Thursday, January 3, 2019

After losing 34lbs I noticed I was comfortable enough to randomly hug my best friend. My confidence is returning!

6 months ago I was at my highest weight, 34lbs from where I am now. I spent a weekend with two of my good friends, one of whom I’ve been close with for almost a decade. It was awesome to see both of them before I moved across the country, but I honestly felt so embarrassed to be seen by them. I had ballooned up to 220lbs (I’m 5’1) and felt so ashamed and physically I was unwell—reflux, digestive issues, and awful snore-filled sleep.

I traveled back east for the holidays and visited them for a weekend. We were out somewhere and I got the urge to hug my long time friend because I was just SO happy to be with her again and so grateful for being alive in that moment.

So, I squeezed her! and suddenly I realized...WTF? I can’t believe I just did that! If I had done that 6 months ago I would’ve had all these anxious, self-punishing thoughts in my head like “You’re so creepy, you’re so desperate for attention,” etc.

Without even being conscious of it, I have been letting go of SO many “I’m a disturbing alien creature” feelings and coming back to feeling like an actual human who can give affection.

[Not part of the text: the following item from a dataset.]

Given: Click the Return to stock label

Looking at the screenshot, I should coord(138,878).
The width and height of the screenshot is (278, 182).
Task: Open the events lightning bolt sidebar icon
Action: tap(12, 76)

I feel so much more like I “belong” and I feel confident again, like I trust that people want me around and aren’t disgusted by me because I’m not disgusted by myself anymore.

In retrospect it’s so devastating to me how much my weight contributed to my self-imposed isolation and feelings of loneliness. I would flake on social events all the time because I didn’t want to be seen in that state, as it was such painfully visible evidence of how much I was suffering internally.

While I’m still definitely struggling extremely hard with anxiety and depression, finding agency in my body & weight has been so healing. I’ve always been an affectionate and super social person and losing weight has me feeling like I can come back to my natural disposition without all the self-doubt and loathing.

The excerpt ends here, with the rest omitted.